Luisa Bartolucci, già autrice de “Le domande le faccio io”, ha presentato in questi giorni presso Occhiali D’Oro (in via Contrari 9 a Ferrara) il suo secondo libro “Guide a 4 zampe”, iniziativa organizzata dall’Unione per Ciechi di Ferrara con il patrocinio del Comune di Ferrara. Trentuno interviste e due storie, per capire le difficoltà, ma anche la bellezza della vita simbiotica di chi si affida ad un cane guida.

” Il progetto –  racconta l’autrice – è nato in un modo un po’ strano, così com’è stato per il mio primo libro. Io ho sempre scritto e realizzato interviste per l’Unione dei Ciechi e degli Ipovedenti e in passato ho frequentato il primo e unico corso di giornalismo realizzato per persone non vedenti. Non era mio grande interesse quello di raccogliere storie, ma alcuni episodi mi hanno indotto a farlo. Il primo libro, che era una raccolta di interviste fatte a personaggi del mondo dello spettacolo o della letteratura, decisi di scriverlo perché erano stati tagliati i fondi al Centro Nazionale del Libro Parlato e avevo voglia di dare un aiuto concreto. Nel caso di questo secondo volume, invece, le motivazioni sono state due. Da un lato ero venuta a conoscenza della situazione economica di una delle scuole per cani guida italiane, la scuola triveneta di Selvazzano, in provincia di Padova, a cui sto destinando i ricavati del libro. Dall’altro mi ha invogliato a scrivere la constatazione che ancora oggi si fa fatica ad andare in giro con la propria guida a quattro zampe, perché non ti fanno entrare nei locali, nei ristoranti, oppure non puoi usufruire dei taxi perché i tassisti non vogliono cani a bordo. C’è una legge che stabilisce che i cani guida possano entrare in ogni esercizio pubblico ma, anche se è prevista una multa, c’è ancora chi non la rispetta”.

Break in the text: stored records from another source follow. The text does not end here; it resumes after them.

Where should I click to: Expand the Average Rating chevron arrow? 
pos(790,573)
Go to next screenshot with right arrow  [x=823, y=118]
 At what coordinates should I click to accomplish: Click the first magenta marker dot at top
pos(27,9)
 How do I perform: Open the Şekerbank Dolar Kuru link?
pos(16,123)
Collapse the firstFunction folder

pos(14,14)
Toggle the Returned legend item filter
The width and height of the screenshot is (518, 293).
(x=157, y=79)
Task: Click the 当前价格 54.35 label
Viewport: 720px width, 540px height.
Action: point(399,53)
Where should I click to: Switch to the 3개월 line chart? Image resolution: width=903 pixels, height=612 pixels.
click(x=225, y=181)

Il cane guida per un non vedente è un vero e proprio strumento di autonomia, oltre che un incredibile compagno, eppure in Italia si fatica a comprendere che, rifiutando l’ingresso dell’animale, si limita fortemente la libertà del proprietario. Le interviste e le storie presenti nel libro, però, non sono tutte italiane, hanno partecipato anche francesi, spagnoli, americani e tedeschi.
“Non è un problema tutto italiano, ma indubbiamente da noi ci sono delle criticità maggiori. Per esempio, all’estero il cane guida è meglio conosciuto, invece, nel nostro Paese, nonostante tutte le campagne di sensibilizzazione, le persone non ne sanno molto. Qualcuno ci raccontava che gli è capitato di sentire che il proprio cane è stato scambiato per un cane di salvataggio o per un cane antidroga. Quando avevo il cane guida ricordo che dicevano di tutto e di più, non era mai associato al suo vero compito. È emerso quanto ancora sia difficile, anche all’estero, vivere la quotidianità con il proprio cane guida. Un denominatore comune è il problema dei taxi. Noi a Roma abbiamo il più alto tasso di tassisti allergici. Quando vogliono che il cane non salga trovano questa motivazione”.

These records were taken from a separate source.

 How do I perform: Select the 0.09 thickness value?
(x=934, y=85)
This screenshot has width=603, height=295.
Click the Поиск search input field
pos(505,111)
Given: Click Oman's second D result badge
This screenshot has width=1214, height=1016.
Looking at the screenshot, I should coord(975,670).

Nel libro non sono presenti tecnicismi, non viene spiegato come si addestra un cane guida e quali esercizi vanno fatti, ma sono raccolti dei consigli su come gli altri devono comportarsi in presenza di un cane al lavoro, che non può essere distratto dal compito che sta svolgendo. I cani, però, sono animali estremamente intelligenti e non tutti sono remissivi.
Qual è il racconto che più ti ha divertito?
“Mi viene in mente la storia che mi ha raccontato un tedesco. Uno dei suoi cani guida era una vera e propria femmina alfa e gli giocava anche degli scherzi. Una volta, per esempio, si è nascosta in un cespuglio e lui non riusciva a ritrovarla. Un’altra volta, invece, era stata rimproverata per averlo fatto sbattere contro un erogatore di tagliandi per i parcheggi. Lei, centro metri dopo, l’ha mandato nuovamente contro un secondo erogatore, si è voltata e gli ha poggiato il muso sul ginocchio come per ricordare che lì comandava lei”.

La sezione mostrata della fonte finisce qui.